- MATERIAL PROVIDED -
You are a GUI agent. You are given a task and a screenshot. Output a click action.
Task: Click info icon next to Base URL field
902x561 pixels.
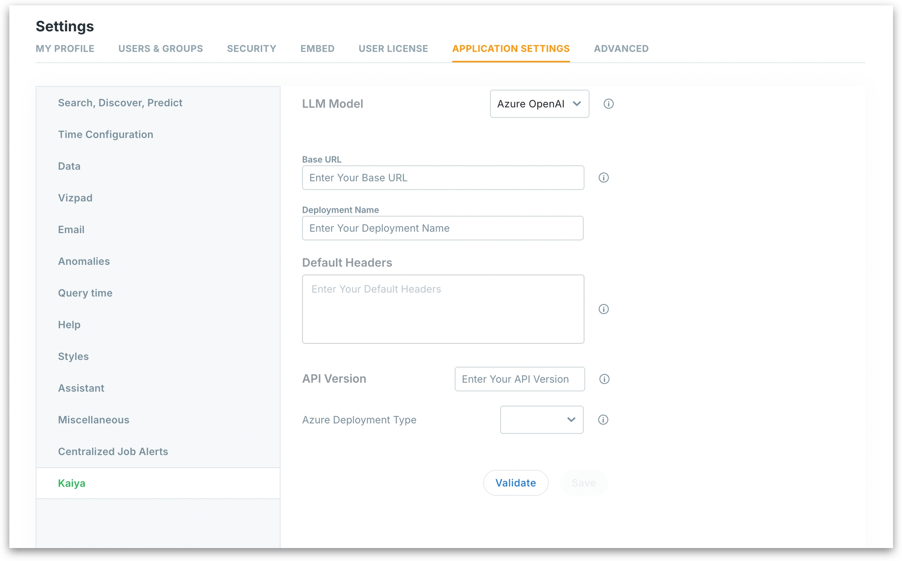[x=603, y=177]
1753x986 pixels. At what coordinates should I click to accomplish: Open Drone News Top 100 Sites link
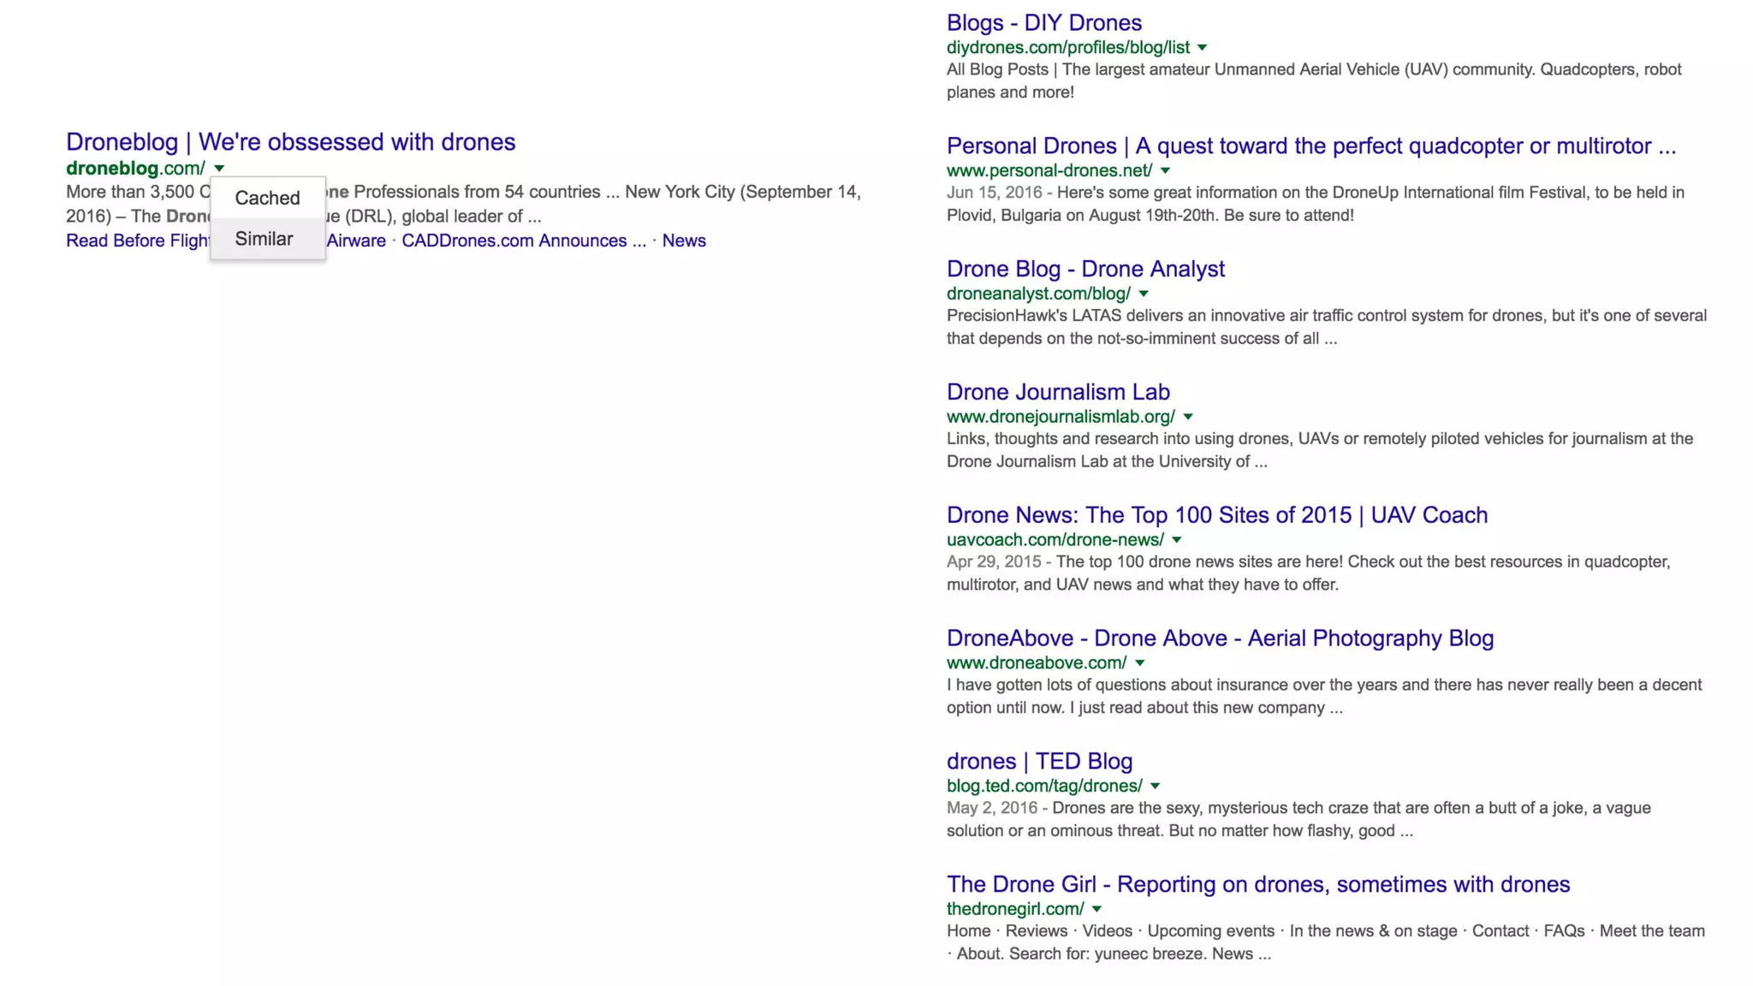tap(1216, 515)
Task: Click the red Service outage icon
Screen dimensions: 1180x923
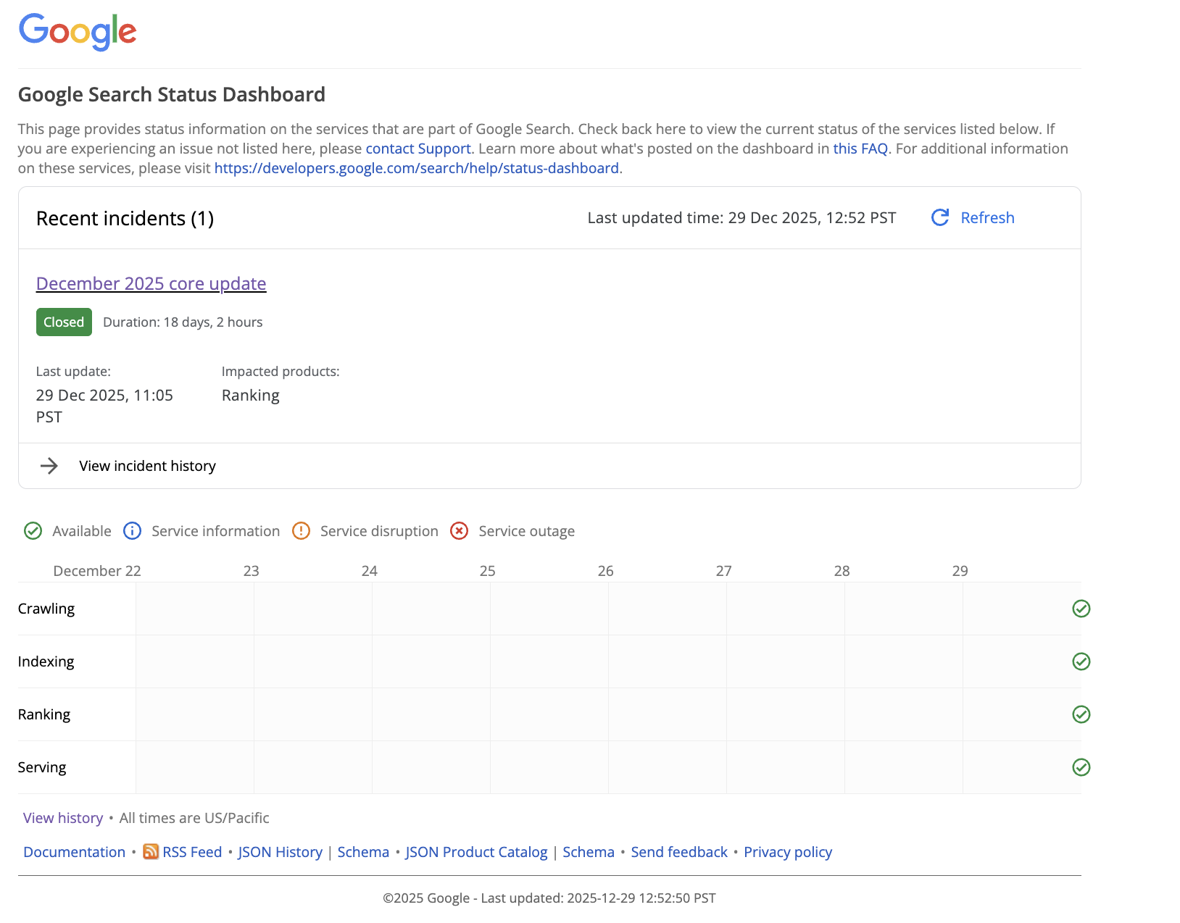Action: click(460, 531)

- PROBLEM TO SOLVE -
Everything in the material except the pictures should be restated word for word.

- ANSWER BOX -
You are a GUI agent. You are given a task and a screenshot. Output a click action.
Task: Click info icon next to Base URL field
902x561 pixels.
[x=603, y=177]
1753x986 pixels. At what coordinates should I click to accomplish: Open Drone News Top 100 Sites link
tap(1216, 515)
Task: Click the red Service outage icon
Screen dimensions: 1180x923
Action: click(460, 531)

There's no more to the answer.